First: In a society like this where you hate the color of your skin, the flatness of your nose, the thickness of your lips, you hate your African origin, it is easy, then, for you to molest or mistreat what you don't love. So just as Martin Luther King taught us through the pulpit how to love an Enemy that was mistreating us, and now we are mistreating one another, then we have to get back in that same pulpit and teach Black people who they are in The Eyes of God, not in the eyes of man; and then cause us to accept social relationships based on immutable laws that God has set down, that would make us relate to one another as brothers and sisters. In so doing, we lose the envy, the enmity, the jealousy, and all of that that has put us into a degraded state.

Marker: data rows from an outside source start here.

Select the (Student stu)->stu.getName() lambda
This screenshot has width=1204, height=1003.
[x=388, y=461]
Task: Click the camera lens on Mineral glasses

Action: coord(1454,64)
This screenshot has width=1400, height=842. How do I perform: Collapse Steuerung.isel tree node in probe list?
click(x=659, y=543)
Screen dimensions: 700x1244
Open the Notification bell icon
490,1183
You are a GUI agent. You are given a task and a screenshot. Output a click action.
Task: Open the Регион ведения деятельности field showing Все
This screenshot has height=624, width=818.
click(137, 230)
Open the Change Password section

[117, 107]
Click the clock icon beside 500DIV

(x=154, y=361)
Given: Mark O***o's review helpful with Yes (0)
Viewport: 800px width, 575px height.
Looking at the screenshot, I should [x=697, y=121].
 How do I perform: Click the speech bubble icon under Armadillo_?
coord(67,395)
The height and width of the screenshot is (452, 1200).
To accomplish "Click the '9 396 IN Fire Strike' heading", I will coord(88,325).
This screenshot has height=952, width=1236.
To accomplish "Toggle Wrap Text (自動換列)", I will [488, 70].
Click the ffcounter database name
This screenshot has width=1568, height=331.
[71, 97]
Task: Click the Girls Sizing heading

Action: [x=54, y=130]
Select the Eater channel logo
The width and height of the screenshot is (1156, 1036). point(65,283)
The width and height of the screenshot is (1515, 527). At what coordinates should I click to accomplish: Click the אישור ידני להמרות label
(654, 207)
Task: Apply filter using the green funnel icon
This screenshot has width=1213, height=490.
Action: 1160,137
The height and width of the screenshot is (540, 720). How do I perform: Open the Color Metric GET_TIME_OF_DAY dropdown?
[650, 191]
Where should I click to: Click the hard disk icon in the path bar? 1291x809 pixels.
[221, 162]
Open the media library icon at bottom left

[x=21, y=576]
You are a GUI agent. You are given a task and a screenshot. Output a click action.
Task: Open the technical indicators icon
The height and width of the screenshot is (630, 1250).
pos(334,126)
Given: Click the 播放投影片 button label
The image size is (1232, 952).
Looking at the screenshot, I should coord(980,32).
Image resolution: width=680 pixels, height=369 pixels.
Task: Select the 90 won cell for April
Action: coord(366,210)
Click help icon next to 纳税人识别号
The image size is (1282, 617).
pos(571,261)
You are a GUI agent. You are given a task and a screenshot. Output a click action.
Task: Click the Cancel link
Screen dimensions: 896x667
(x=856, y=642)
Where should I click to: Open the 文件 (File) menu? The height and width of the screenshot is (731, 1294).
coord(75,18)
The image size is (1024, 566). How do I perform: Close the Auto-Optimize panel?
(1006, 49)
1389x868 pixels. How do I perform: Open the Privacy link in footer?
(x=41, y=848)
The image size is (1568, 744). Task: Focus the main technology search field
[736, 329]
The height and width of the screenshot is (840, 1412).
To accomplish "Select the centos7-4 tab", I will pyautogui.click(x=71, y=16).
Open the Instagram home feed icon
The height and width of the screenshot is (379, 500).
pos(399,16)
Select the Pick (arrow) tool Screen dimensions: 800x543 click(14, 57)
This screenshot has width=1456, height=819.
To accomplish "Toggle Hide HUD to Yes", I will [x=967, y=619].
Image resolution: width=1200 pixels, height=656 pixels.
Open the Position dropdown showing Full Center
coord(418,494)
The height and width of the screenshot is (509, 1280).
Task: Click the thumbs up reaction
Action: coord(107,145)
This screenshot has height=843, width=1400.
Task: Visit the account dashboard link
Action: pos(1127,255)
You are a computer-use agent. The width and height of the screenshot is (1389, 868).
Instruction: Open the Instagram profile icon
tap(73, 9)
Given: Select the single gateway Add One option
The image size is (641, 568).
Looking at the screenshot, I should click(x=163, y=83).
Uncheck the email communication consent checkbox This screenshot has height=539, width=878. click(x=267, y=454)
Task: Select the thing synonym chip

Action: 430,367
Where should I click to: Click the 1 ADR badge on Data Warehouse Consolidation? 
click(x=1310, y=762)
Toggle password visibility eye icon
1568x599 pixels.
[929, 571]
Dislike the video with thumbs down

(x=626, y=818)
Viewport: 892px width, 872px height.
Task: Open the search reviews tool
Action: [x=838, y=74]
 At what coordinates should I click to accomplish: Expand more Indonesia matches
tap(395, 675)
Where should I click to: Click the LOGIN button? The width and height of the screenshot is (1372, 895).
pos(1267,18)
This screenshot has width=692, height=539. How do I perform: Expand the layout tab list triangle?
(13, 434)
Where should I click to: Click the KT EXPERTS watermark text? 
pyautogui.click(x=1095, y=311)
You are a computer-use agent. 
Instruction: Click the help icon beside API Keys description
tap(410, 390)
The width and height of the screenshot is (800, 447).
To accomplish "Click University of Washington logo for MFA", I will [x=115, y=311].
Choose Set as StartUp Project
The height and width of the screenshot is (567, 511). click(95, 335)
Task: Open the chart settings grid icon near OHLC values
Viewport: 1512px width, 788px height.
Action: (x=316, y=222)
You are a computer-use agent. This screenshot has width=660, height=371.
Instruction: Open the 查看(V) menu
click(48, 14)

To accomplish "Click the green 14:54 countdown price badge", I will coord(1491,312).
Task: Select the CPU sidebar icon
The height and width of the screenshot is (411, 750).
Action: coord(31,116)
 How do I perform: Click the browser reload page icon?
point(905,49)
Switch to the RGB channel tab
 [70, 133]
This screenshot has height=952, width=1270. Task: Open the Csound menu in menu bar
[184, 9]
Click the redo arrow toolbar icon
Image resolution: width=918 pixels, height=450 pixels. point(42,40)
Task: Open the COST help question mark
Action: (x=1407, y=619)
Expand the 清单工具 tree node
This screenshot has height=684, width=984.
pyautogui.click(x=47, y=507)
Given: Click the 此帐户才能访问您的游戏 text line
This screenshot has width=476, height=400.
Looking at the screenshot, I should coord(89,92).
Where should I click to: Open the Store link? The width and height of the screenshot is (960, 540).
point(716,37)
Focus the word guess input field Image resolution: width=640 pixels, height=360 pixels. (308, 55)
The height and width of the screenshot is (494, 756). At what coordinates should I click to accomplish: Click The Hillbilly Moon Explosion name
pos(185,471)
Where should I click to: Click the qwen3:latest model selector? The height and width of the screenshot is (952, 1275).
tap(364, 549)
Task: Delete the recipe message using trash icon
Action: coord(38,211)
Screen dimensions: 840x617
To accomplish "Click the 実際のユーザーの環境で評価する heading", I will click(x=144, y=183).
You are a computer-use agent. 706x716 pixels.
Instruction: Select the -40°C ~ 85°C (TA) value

Next, we have to elevate our women. If we want to rise, you rise not on the strength of the man. You rise on the strength of the woman. That's why Elijah Muhammad said “Where there are no decent women there are no decent men, for it is the woman who is the Mother of Civilization.”
And lastly: You know, we have many wealthy Black men and women; and all of them, to the best of my knowledge, have good hearts. They really want to give back to the community, but they are not guided as to how to do it. So our basketball players can come and they'll put up a little basketball place where we can go and shoot hoops; others will do little community projects, but it's “you doing yours over there,” “me doing mine over here.” And we're giving back; and our hearts are comforted.
But to our great Congressman, who has great influence in Congress; our great leaders: Suppose we got together and pulled our wealthy brothers and sisters into a room and said to them: “Look brothers, look sisters: Let's pool our resources, and let's buy 20 million acres of land,” for land is the basis of economic development? America is for sale—but others are buying it, and we should be the owners of it, since we worked to produce it! So if we pool the wealth of our wealthy, then start Agribusiness and take it away from the Merchants of Death who are killing the American people by producing degenerated foods, genetically-modified organisms that are literally killing not only our people, but the American people.
Think about it! You're being killed and you don't even know it! But if we pooled our resources, we could create Agribusiness: Unite the farmers in the South with the markets in the cities; we could begin to produce food; freeze it. We could learn how to trade: Take the cotton, make it into lint; turn it into cloth. Start creating our own garments and our own styles so you don't look like a prostitute when you're not one!
Let's get busy and do something to help ourselves! Thank you.